Dementia And My Mom
I never imagined I’d be losing my mother
Day by day
Moment by moment
To something called Dementia.
I imagined we would have quiet times
Of playing board games,
But a thief stole in and claimed her vision
And gone were the puzzles
The games of Scrabble
Even crazy 8’s.
Next to go was her memory.
“Why am I here in this place?”
“When can I go home?”
“Where are my things?”
“I think I own this building, I inherited it.”
“Do you know where my room is?”
“I never see you.” Mom I’ve been here every day.
“Why can’t I go with you?”
Because you can’t walk, you are in a wheelchair.
“Yes I can”
Mom you need help to go to the bathroom
To get in and out of bed it takes two people
“Your father was here, he slept with me last night”
Dad has been gone for almost 20 years
But they tell me to just agree with her so as not to upset her
But it upsets me…
Confined to a wheelchair her days drag by
She sleeps or goes out into the sun, “to absorb”
“I’m glad you’re here” she says then dozes
Each day the same, but a little different
The meals she doesn’t remember
The time of day she has no idea
Waiting, wondering why she is still alive
“I told you I wouldn’t hang around, but I’m still here”
It’s okay Mom, we are glad you are still here.
It had been coming for some time. Since last fall she had been in and out of the hospital with various infections and we thought she was gone in March when her blood pressure dropped and she had another infection, but she rallied even without the medication. The problem was she was no longer able to walk on her own.
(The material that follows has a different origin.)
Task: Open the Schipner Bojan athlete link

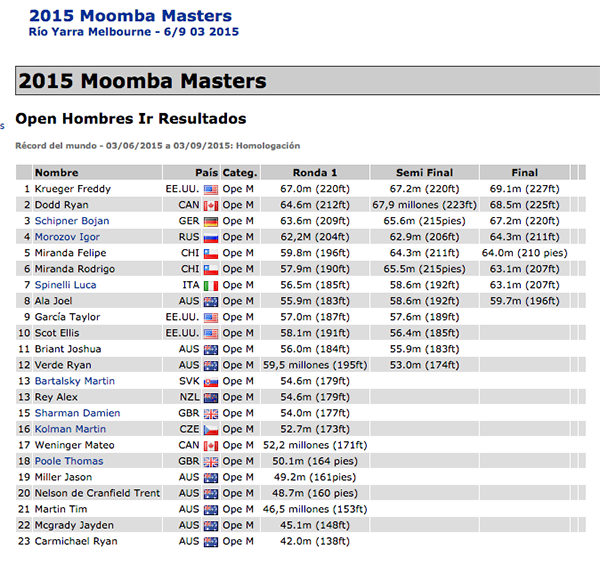Action: 72,221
She had needed help for some time and I had been staying at her residence 24/7 for weeks. It was time to make a change to a nursing home. We did the paperwork and then waited. She had to stay in the hospital as she could not go back to her residence. That meant we had to clean out her room – giving away many things that would not fit in her new room – dressers, chairs, tables, and her electric bed. Family took what they could, but we just gave away what was left.
My sister lives 5 hours away, so she tries to come up every other weekend which helps, but the main care giving falls on me. I feel very guilty if I can not get in every day, even though I know that she is safe. There are little things that are not being done, that they don’t have time for because they have too many people to look after. I’m worried what will happen to me when I get to be 98 years old. It’s time the government paid more attention to senior health care.